Biak (Antaranews Papua) - Sebanyak 19 kepala keluarga (KK) korban kebakaran di permukiman warga Patina, Kelurahan Fandoi, Distrik Biak Kota,Kabupaten Biak Numfor, Papua, membutuhkan bantuan pemerintah daerah untuk mengembalikan trauma psikologis.
Ketua Takmir Masjid Al Amin Biak, Abdul Wahab, Rabu, mengatakan belasan KK korban kebakaran dapat diberikan bantuan berupa natura, bahan bangunan rumah hingga uang untuk membangun rumah tinggal yang sudah ludes dilalap si jago merah pada Senin(19/11) malam.
"Kami pengurus takmir masjid Al Amin Patina sudah menyediakan tempat penampungan sementara, ya sebagian besar korban kebakaran ada yang tidak mempunyai harta simpanan lagi karena sudah terbakar," kata Abdul Wahab didampingi Lurah Fandoi, Marthen Kafiar di lokasi posko penampungan.
Ia berharap dukungan bantuan langsung dari pemerintah daerah melalui dinas terkait sangat dinantikan warga korban kebakaran.
Husen, salah satu korban kebakaran mengakui hari kedua pascakebakaran melanda permukiman warga Patina, ia masih menunggu bantuan pemerintah daerah guna meringankan beban.

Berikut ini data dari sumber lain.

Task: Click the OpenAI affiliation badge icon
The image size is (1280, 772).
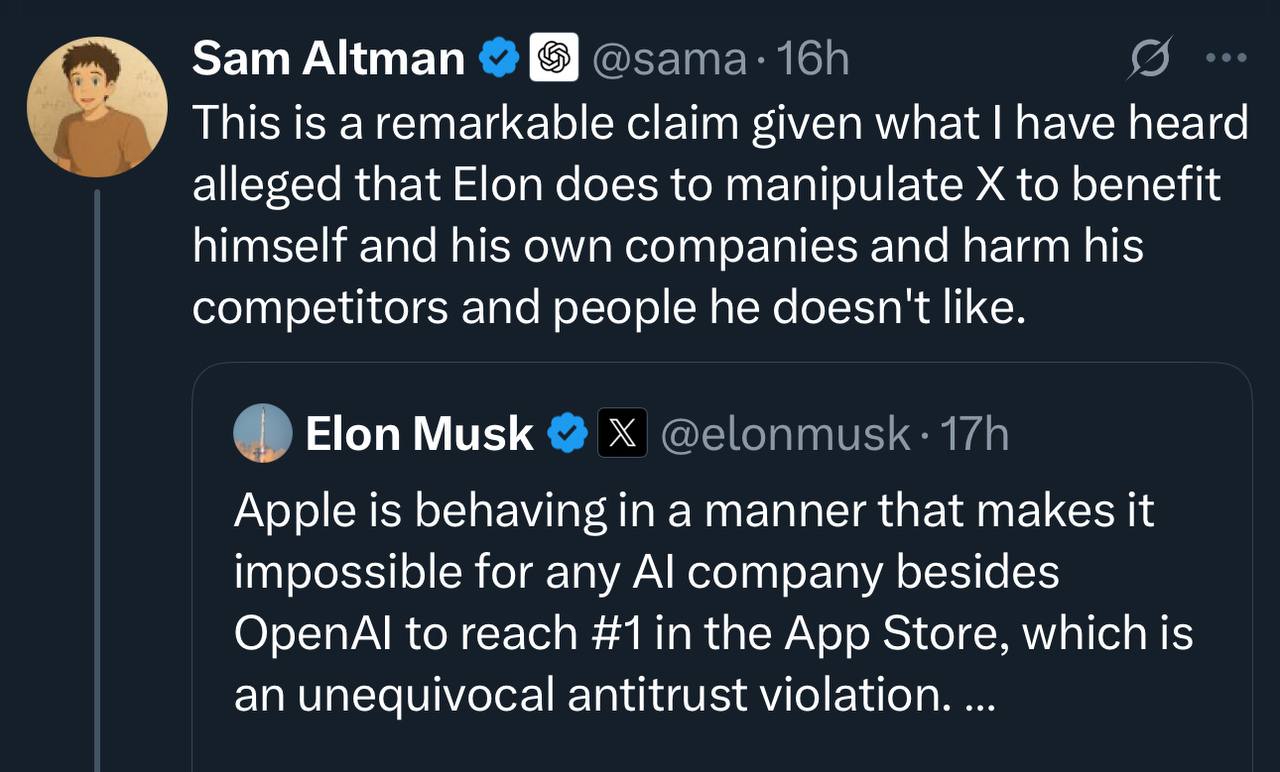Action: 553,59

"Saya masih mencari sisa-sisa harta di lokasi kebakaran, ya barang sisa kebakaran yang utuh dapat dijual untuk keperluan membiayai makan minum keseharian keluarga," ujarnya di sela-sela pencarian barang sisa kebakaran kompleks Patina Biak.
Ia berharap dalam waktu dekat ada bantuan pemerintah sehingga para korban kebakaran dapat membangun rumah sederhana untuk tempat berteduh bersama anak dan istri mereka.
Sebelumnya, Kapolres Biak AKBP Mada Indra Laksanta menyatakan, belasan KK korban kebakaran akan disediakan Posko sementara sebagai tempat tinggal korban.
"Hasil koordinasi Polres dengan dinas terkait Posko penampung sementara korban kebakaran ditempatkan di halaman Mapolsek Biak Kota,"ujarnya.
Hingga, Rabu (21/11), pukul 12.30 WIT, belasan KK korban kebakaran masih mencari sisa harta di puing-puing rumah yang sudah hangus dilalap si jago merah pada Senin malam (19/11).